I debated whether rtouch should create nonexistent files. The regular touch command creates any files that don’t exist. But since rtouch is recursive, I’m not sure creating files makes sense. But I figured it could still be convenient, so you could give it a bunch of arguments with the intent, “Touch all these files and everything in them, creating empty files whenever one doesn’t exist.”

(In case you haven’t guessed, this week is spring break!)
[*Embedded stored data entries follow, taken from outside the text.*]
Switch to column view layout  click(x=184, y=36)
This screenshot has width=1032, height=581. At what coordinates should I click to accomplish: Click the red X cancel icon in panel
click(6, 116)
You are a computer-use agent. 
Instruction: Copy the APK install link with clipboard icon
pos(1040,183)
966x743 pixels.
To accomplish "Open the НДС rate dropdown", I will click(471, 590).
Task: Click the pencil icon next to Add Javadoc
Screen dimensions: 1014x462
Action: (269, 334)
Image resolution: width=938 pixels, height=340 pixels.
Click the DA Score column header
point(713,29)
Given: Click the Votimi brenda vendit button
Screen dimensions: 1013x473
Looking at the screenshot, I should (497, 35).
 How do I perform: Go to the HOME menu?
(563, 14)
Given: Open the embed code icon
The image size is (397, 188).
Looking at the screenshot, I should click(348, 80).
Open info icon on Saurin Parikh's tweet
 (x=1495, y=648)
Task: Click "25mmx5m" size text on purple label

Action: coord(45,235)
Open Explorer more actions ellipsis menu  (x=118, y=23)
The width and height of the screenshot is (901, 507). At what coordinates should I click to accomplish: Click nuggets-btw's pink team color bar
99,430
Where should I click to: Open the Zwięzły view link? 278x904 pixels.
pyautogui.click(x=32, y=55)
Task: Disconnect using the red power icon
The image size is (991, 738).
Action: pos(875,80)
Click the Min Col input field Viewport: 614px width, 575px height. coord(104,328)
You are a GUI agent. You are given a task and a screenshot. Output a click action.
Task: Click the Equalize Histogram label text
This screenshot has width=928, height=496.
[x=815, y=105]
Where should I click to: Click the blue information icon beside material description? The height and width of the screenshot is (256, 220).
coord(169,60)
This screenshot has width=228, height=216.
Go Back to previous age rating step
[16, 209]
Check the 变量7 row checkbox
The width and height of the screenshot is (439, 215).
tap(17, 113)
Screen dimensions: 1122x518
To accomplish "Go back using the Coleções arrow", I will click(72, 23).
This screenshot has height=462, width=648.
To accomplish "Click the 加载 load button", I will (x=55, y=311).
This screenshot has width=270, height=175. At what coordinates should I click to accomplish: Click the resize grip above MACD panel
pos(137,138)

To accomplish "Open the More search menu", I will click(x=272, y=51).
First Draft of rtouch in Ruby

Sunday, March 8th, 2009

Okay, here is the same thing, but in Ruby. Still no option-passing:

#!/usr/bin/ruby

require 'find'
require 'FileUtils'

dirs = (ARGV.length > 0 ? ARGV : ["."])

dirs.each do |dir|
  Find.find(dir) do |path|
    FileUtils.touch path
  end
end

rtouch

Sunday, March 8th, 2009

By the way . . .

Upgrading Wordpress is annoying! There was lots of “delete this folder–except for file x and folder y.” Because of how I organize things, at one point I found it useful to write a recursive touch script. Here it is:

#!/usr/bin/perl -w
use strict;
use File::Find;

my @dirs = @ARGV ? @ARGV : ('.');

find sub {
    system("touch", $_);
}, @dirs;

It’s pretty simple: for instance, it doesn’t pass along any options to the touch program. But I thought I’d put that off until I can rewrite it in ruby. This Perl version was just because I needed it done quick.